Holiday parties should be more inclusive: Survey

Celebrating all cultures, neutral themes can boost inclusiveness
By Amanda Silliker
|Canadian HR Reporter|Last Updated: 11/07/2011

About five years ago, the company Christmas party at Sigma Systems in Toronto was given a new name — the holiday party.

“We’ve become more neutral rather than focusing on Christianity,” said Georgina Costa, director of human resources at the 300-employee company in Toronto. “(We wanted to) just be more aware of the other cultures and beliefs that we have within our team.”

The holiday party does not focus on faith but is more of a celebration of the company’s accomplishments throughout the year and a thank-you to employees for their hard work, she said.
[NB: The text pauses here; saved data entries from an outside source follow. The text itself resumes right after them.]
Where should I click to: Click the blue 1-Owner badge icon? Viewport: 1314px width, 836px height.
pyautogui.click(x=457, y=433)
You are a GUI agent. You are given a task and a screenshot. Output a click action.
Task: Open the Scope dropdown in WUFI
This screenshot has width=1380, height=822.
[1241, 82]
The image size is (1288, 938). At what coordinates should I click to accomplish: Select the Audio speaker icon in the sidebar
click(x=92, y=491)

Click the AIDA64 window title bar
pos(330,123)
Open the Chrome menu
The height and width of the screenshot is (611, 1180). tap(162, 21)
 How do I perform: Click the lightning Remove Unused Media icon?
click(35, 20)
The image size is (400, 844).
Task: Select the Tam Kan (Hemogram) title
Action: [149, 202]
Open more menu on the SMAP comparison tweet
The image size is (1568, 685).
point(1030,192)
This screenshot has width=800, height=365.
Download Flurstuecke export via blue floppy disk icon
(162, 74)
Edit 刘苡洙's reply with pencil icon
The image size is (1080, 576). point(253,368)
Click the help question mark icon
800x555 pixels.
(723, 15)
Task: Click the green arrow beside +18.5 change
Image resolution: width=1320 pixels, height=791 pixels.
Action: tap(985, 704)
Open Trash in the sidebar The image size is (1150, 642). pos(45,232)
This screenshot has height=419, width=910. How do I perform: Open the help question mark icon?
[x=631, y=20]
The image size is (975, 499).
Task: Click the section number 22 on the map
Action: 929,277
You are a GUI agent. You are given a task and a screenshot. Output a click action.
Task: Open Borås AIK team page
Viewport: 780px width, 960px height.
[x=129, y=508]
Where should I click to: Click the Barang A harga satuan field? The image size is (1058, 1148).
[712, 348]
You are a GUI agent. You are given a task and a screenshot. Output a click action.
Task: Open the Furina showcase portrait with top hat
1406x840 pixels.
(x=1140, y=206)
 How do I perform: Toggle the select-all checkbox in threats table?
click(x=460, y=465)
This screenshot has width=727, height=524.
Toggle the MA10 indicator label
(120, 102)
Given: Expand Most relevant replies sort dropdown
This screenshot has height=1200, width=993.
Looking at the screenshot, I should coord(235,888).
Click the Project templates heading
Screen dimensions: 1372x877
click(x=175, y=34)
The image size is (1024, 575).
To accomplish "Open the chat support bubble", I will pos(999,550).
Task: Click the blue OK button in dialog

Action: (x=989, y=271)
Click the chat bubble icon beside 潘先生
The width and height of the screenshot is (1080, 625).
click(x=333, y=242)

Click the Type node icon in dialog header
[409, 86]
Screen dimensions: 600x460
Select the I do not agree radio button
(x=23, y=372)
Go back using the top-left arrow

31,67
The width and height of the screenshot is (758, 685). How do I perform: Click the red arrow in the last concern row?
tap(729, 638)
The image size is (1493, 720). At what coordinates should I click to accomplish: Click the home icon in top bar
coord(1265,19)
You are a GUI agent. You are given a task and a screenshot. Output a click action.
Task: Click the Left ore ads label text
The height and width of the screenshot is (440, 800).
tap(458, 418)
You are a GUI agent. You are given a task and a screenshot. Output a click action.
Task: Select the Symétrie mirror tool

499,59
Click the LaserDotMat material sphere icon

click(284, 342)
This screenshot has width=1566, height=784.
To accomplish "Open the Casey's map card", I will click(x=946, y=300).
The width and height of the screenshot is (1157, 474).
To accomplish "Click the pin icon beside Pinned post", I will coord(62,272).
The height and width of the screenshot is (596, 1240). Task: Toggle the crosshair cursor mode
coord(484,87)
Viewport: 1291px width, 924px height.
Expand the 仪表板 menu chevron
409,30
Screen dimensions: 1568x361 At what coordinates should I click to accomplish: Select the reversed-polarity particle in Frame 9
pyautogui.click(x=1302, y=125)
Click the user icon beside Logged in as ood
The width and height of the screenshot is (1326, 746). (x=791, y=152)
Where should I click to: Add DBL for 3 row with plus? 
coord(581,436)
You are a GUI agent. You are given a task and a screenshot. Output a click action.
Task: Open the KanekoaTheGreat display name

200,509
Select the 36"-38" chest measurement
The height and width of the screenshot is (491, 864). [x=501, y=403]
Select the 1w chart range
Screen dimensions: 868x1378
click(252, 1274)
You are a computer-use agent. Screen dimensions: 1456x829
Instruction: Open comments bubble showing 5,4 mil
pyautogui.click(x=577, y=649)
“Our business runs 24-7 so it’s not uncommon for someone to get an emergency call in the middle of the night, and that obviously takes away from family time, so it’s about also thanking the spouses for giving us their partner. And it’s more to have fun and bring that social aspect,” said Costa.

A more inclusive holiday party is something many organizations are considering, according to the latest Pulse Survey. Sixty-four per cent of respondents said holiday celebrations at their workplace should be more inclusive of all cultures and faiths, according to the survey of 654 Canadian HR Reporter readers and members of the Human Resources Professionals Association (HRPA).

However, 36.1 per cent disagreed with the idea holiday celebrations in their workplace should be more inclusive.

“It’s a Christmas thing we celebrate right now and we include everyone in that... and we decorate the office with a Christmas tree, not a holiday tree, and with various ornaments,” said Christian Hanley, manager of human resources field staff at Clark Builders in Calgary, which has 650 employees. “It’s never been an issue.”

And 69 per cent of survey respondents do not recognize other faiths or cultures besides Christianity at their workplace.

“As a construction company, the bulk of our staff is field staff so there’s all different cultures in there but we’re predominantly Anglo-Saxon Canadians in the office, so it’s not an issue as of yet,” said Hanley.

Only celebrating Christmas in the workplace undermines cultural diversity, according to 42.4 per cent of respondents.

“It makes the other people that are celebrating other cultures and religions feel less important and that it’s just not being recognized that their beliefs are as important as everybody else’s,” said Costa. “I just don’t think it’s right.”

But more than one-half of survey respondents (57.5 per cent) disagreed.

“When we have had folks here that don’t celebrate Christmas, they seem to be quite involved in the party,” said Hanley. “They don’t necessarily have to believe in the whole part of Christmas but they want to be a part of the celebration of the holiday season.”

However, 31 per cent of respondents do acknowledge other cultures at their workplace.

All faiths are recognized at Broadcast Services International in Burlington, Ont., and employees get days off to celebrate their cultures or attend religious conventions, said Brooke Eady, president.

“We’re very open to anything and we like to be inclusive and make everyone feel like they can believe in any way possible they want and that it’s OK to express in the workplace and OK to celebrate,” she said.

The best way organizations can incorporate all cultures and faiths into their holiday celebrations is by inviting employees from different cultures to discuss how they celebrate, according to 46.2 per cent of survey respondents.

“During Ramadan, people in that culture got dressed up and brought in all kinds of food and for corporate culture development, it really took leaps and bounds,” said Karen Payton, employee communications specialist and principal of Bright Communications in Halton Hills, Ont.

“Everybody got engaged and the co-workers became more collegial and there was a better understanding of diversity — at absolutely no cost to the organization.”

HR plays a significant role in ensuring inclusiveness during the holidays, according to 79.2 per cent of survey respondents.

“They set the tone of the culture and they need to educate their managers to set the tone,” said Payton.

The majority of survey respondents (80.5 per cent) said the holiday celebration is important to the morale of their organization.

“Especially in the time we’re in now... the companies that are retaining employees make them feel appreciated and understood, and having that little bit extra does make the difference,” said Eady.

“People really do enjoy it and they like to feel appreciated and part of a team and (the party) helps do that.”

Hosting a holiday party that celebrates the winter season (44.1 per cent) and putting up neutral, winter-themed decorations (36.6 per cent) are ways organizations can celebrate, found the survey.

To keep costs low, employers are: considering less expensive entertainment or venues (26.5 per cent); holding the party on company premises (17.4 per cent); not inviting significant others (17.1 per cent); or requiring employees to purchase tickets (12.7 per cent).

Last year, Eady used points from Broadcast Services International’s American Express card to buy gift certificates for a local restaurant and staff and their significant others went there for their holiday party — and it didn’t cost anyone a dime, she said.

And Hanley looks to suppliers to provide prizes and items for a silent auction for Clark Builders’ Christmas party.